Taiwan is out in force on the French Riviera with a 50-strong delegation, led by the vice-minister for information, to popularize its folk-pop and aboriginal music, particularly in the booming Chinese market.

And Korean indie hip-hop artists, who are enjoying unprecedented success outside the country, will be performing here for the first time.

Taiwanese musicians, who sing predominantly in Chinese, are seeing huge success across China and other parts of Asia, Information Vice-Minister Hsu Chiu-huang told the press at the four-day fair taking place this week.

"It is very important for Taiwan to make contact with the international music industry and have its artists perform in front of international audiences," he said.

The country's live music scene in Taiwan is extremely vibrant and its music industry, unlike many of its neighbours, does not suffer from rampant illegal music downloading, Taiwanese song writer and radio host Fred Chen told AFP.

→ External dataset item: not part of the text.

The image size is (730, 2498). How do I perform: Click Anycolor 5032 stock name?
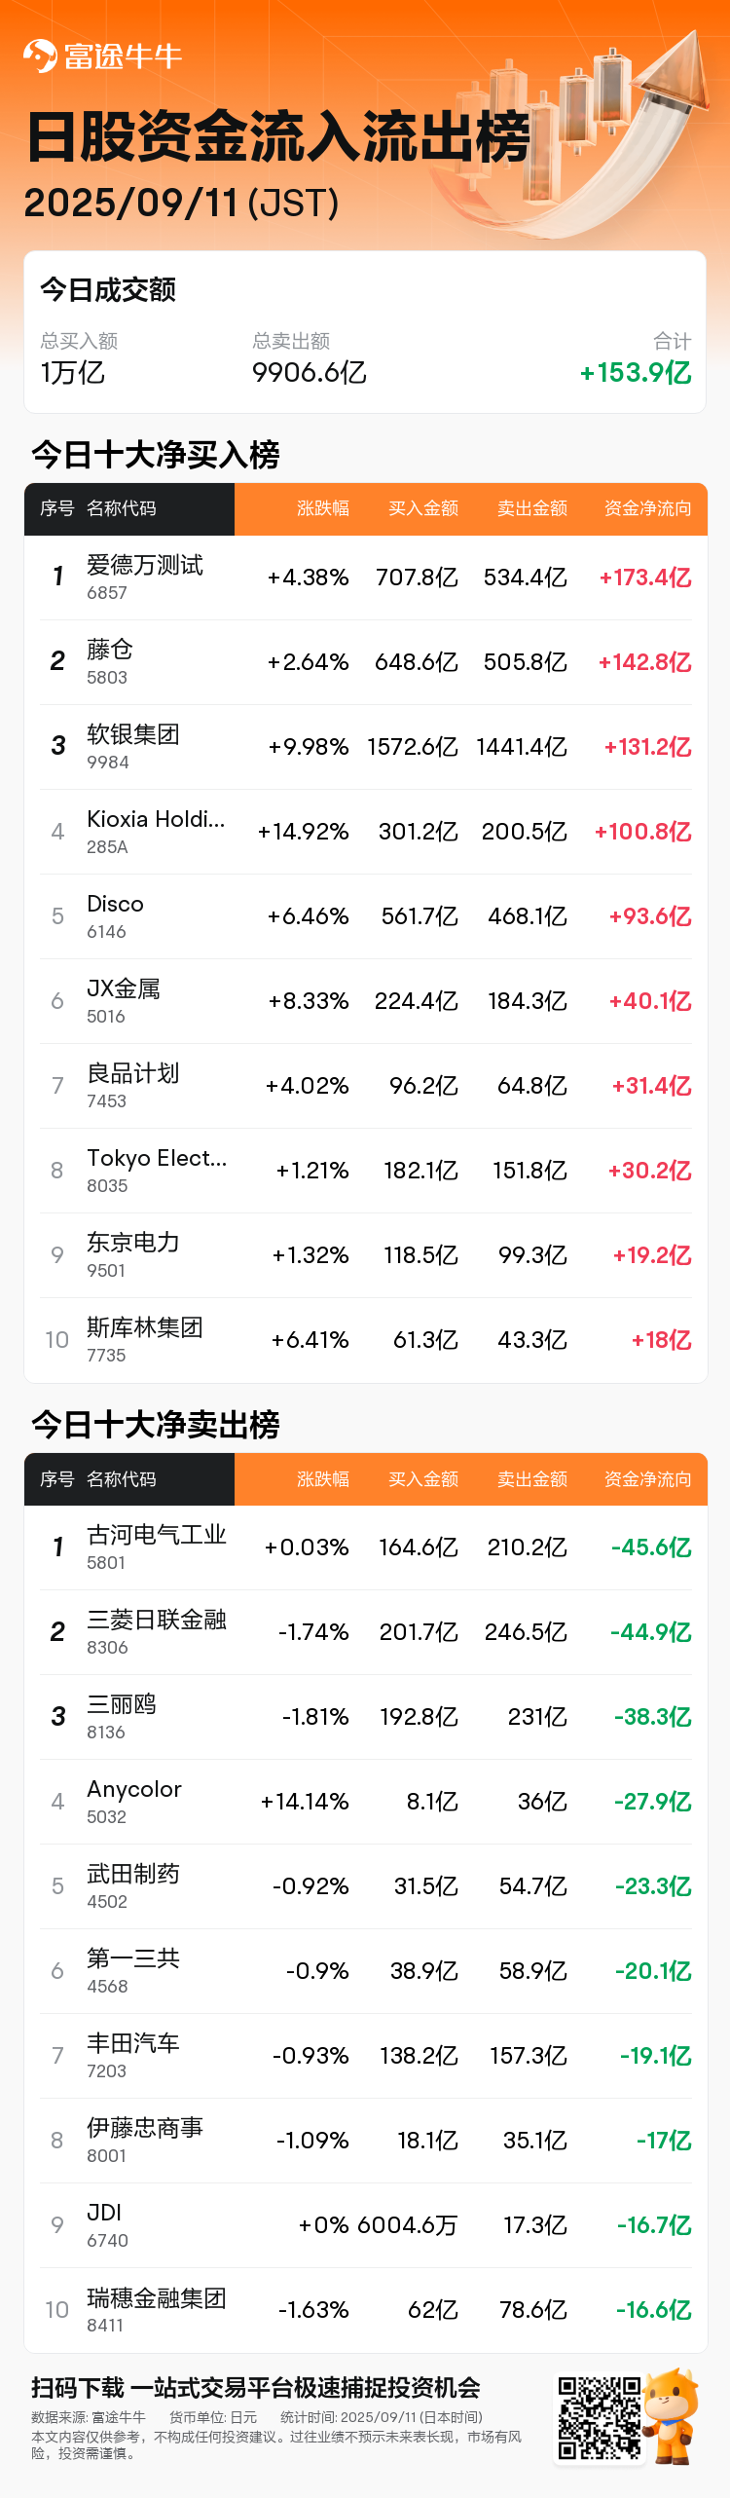click(x=134, y=1789)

Taiwanese artists performing at a live showcase Monday night included student indie singer songwriter Crow Lu, who won the country's 2009 Golden melody Award for best newcomer and composer.

He shared the stage with folkpop artist Mavis and aboriginal singer and activist Panai, whose latest album along with his group Message has won much acclaim.

Cannes' swish Martinez hotel was also the venue for a Japan Night that put the spotlight on Japanese electro and anime music.

Anime songs have become a big hit internationally though many people do not realize they hail from Japan, Saiduke Yamaguchi, director of the country's export promotion division, JETRO, told MIDEM News.

"Japanese-produced techno and dance music is popular in Europe, and Europe and the US are also good markets for Japanese rock and jazz acts," Yamaguchi said.

Korea rounds off the Asian music spectaculars with a show Tuesday at the Martinez hotel bringing the best of Korean pop to MIDEM for the first time.

The country's popular music is enjoying a wave of popularity on the international scene, particularly girl band Wonder Girls, the first Korean group or singer to make it into the prestigious Billboard "Hot 100" music chart recently.

Hoping to build on the back of this success, Korea will be presenting the five-member all-girl group F(X) and hiphop group Epik High.